A water-repellent stent manufacturing method for manufacturing a stent for implantation in the body, comprising:
(a) preparing a metal stent containing CoCr; and
(b) converting Cr(OH) ₃ formed on the surface of the stent into Cr ₂ O ₃ by electron beam treatment of repeatedly applying electron beam pulses to the stent multiple times, thereby modifying the surface of the stent to be water-repellent. do,
Step (b) above is:
(b1) applying an electron beam pulse to the stent by an electron beam pulse application device for a set pulse application time; and
(b2) after the electron beam pulse is applied, resting for a set pause time to cool the surface of the stent;
Step (b1) and step (b2) are sequentially repeated multiple times to modify the surface of the stent,
The pulse application time is set within 1 μsec to 3 μsec, and the pause time is set within 3 seconds to 7 seconds.
delete According to claim 1,
The step (b) is a water-repellent stent manufacturing method in which the surface of the stent is modified by repeating the electron beam pulse 3 to 5 times.

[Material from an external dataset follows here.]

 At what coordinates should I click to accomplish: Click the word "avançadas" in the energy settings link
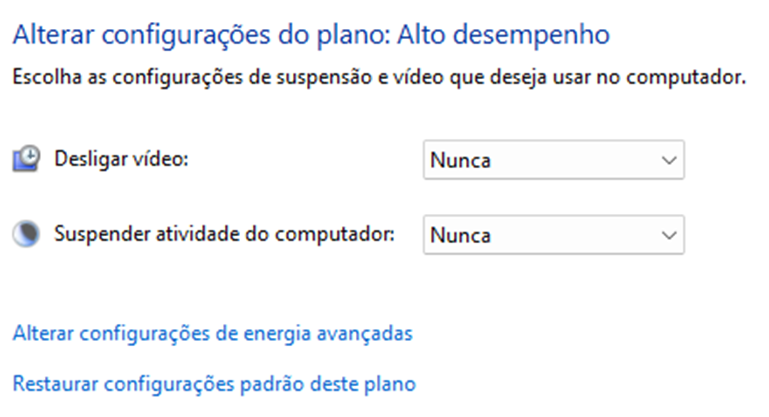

delete According to claim 1,
The water-repellent stent manufacturing method wherein the pause time is set to 1*10 ⁶ times to 7*10 ⁶ times the pulse application time.
According to claim 1,
The step (b) is a water-repellent stent manufacturing method in which the electron beam pulse is applied by plasma in an oxygen atmosphere.
According to claim 1,
In step (b), the cathode voltage is set to 20 kV to 30 kV, the anode voltage is set to 3 kV to 5 kV, the solenoid voltage is set to 1 kV to 1.5 kV, and the electron beam pulse gun and the stent are used. A method of manufacturing a water-repellent stent in which the electron beam pulse is applied by setting the distance between the teeth to 20 mm to 40 mm.
According to claim 1,
Step (b) above is:
polishing the stent to reduce surface roughness of the stent; and
A method of manufacturing a water-repellent stent comprising: modifying the surface of the stent to be water-repellent by repeatedly applying the electron beam pulse to the stent with reduced surface roughness a plurality of times.
delete A water-repellent stent manufactured by the water-repellent stent manufacturing method of any one of claims 1, 3, and 5 to 8,
stent body for implantation in the body; and
It includes; an oxidation layer formed on the surface of the stent body by a plurality of electron beam pulses,
A water-repellent stent having a contact angle with water of 120° to 150°.
According to claim 10,
The stent body is a metal stent containing CoCr, the oxidation layer contains Cr ₂ O ₃ , and the oxidation layer serves as a protective layer to prevent the interior of the stent body from oxidation.